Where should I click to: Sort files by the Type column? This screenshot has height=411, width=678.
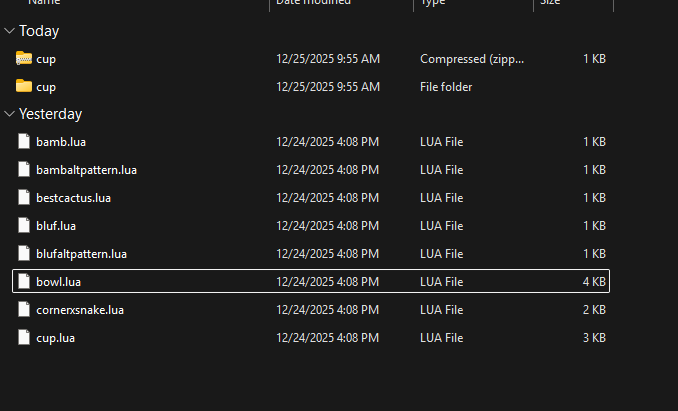click(x=433, y=4)
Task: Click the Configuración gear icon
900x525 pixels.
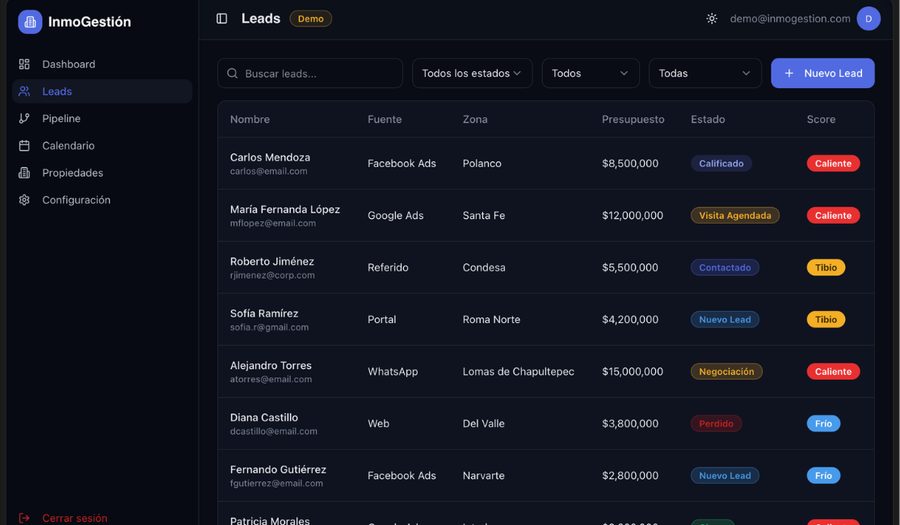Action: tap(24, 200)
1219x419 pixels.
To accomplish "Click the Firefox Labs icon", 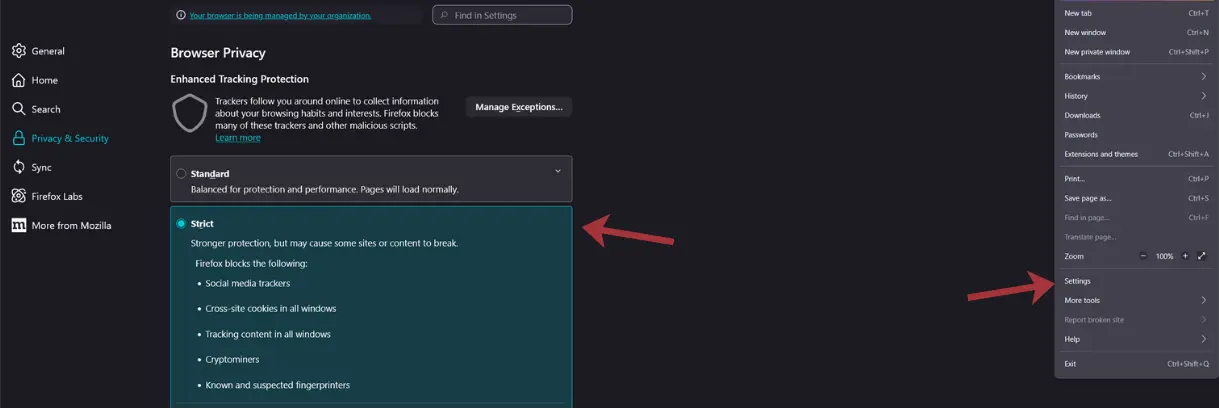I will tap(19, 196).
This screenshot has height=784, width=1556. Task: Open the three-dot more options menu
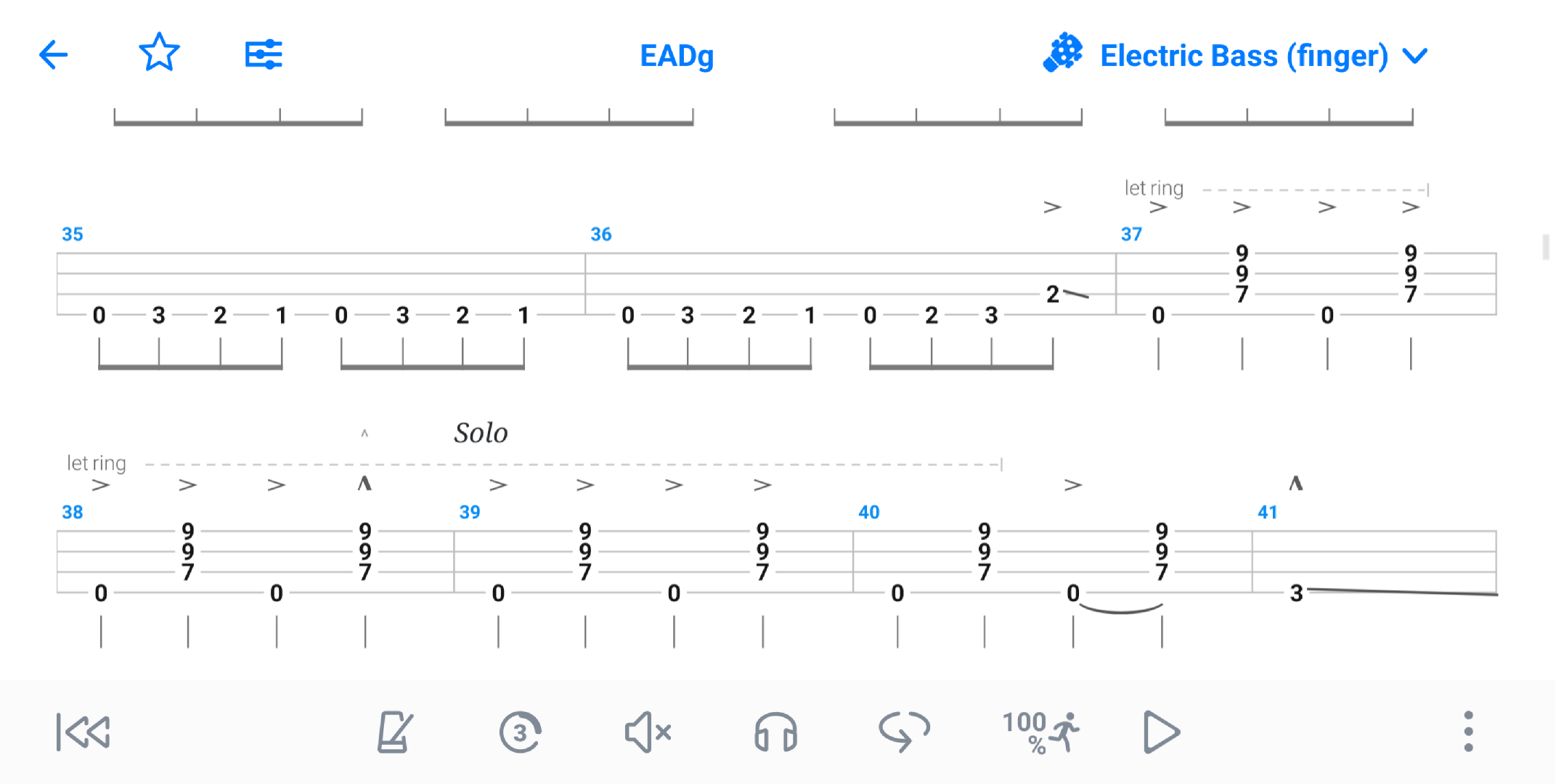[x=1468, y=732]
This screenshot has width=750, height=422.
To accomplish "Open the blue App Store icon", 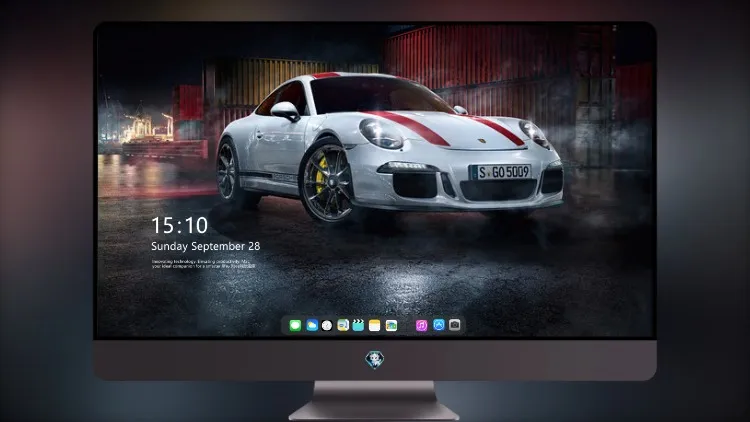I will click(439, 325).
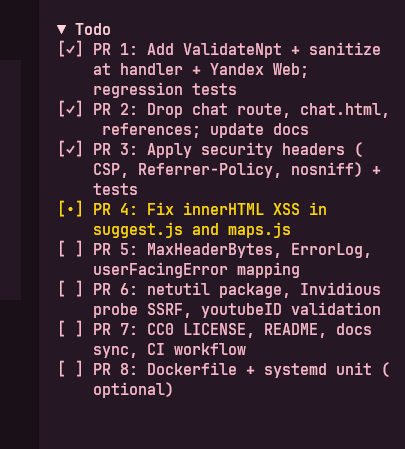Check the PR 7 checkbox
Image resolution: width=405 pixels, height=449 pixels.
click(x=70, y=330)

What is being asked »
Can you retype the data above from its first line through the line containing "Action: tap(24, 200)", inclusive, with the pictures left out?

The solution »
Where should I click to: Sort files by the Type column? This screenshot has height=411, width=678.
click(x=433, y=4)
Task: Click the Configuración gear icon
900x525 pixels.
Action: tap(24, 200)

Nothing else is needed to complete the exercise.